**Supplied data**
[Start of Attachment]

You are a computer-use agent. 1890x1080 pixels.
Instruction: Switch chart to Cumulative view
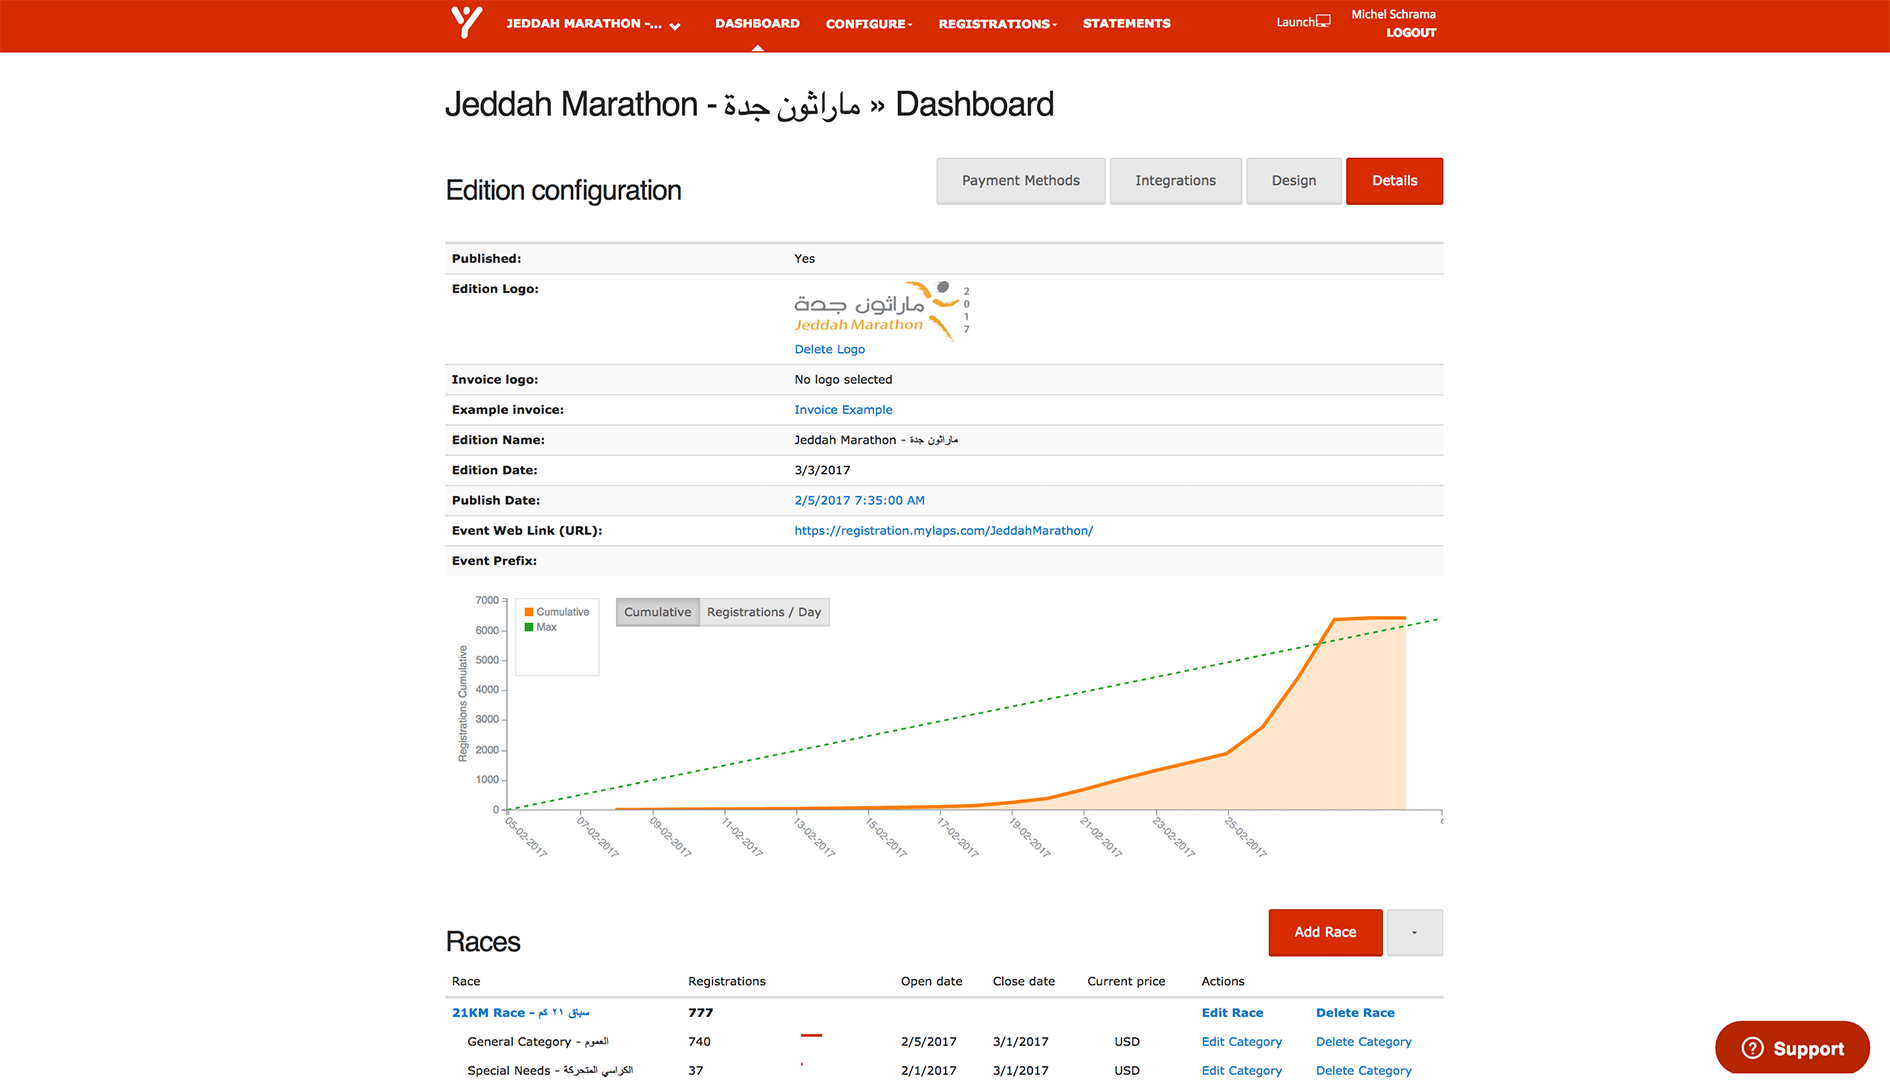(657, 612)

[End of Attachment]
[Start of Attachment]

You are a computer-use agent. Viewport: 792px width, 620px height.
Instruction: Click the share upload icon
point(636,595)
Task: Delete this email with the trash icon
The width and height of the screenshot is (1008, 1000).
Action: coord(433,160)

[End of Attachment]

**Exercise requirements**
Could you copy each line from the listing that has the word "computer" in it?

**Result for this task**
You are a computer-use agent. 1890x1080 pixels.
You are a computer-use agent. Viewport: 792px width, 620px height.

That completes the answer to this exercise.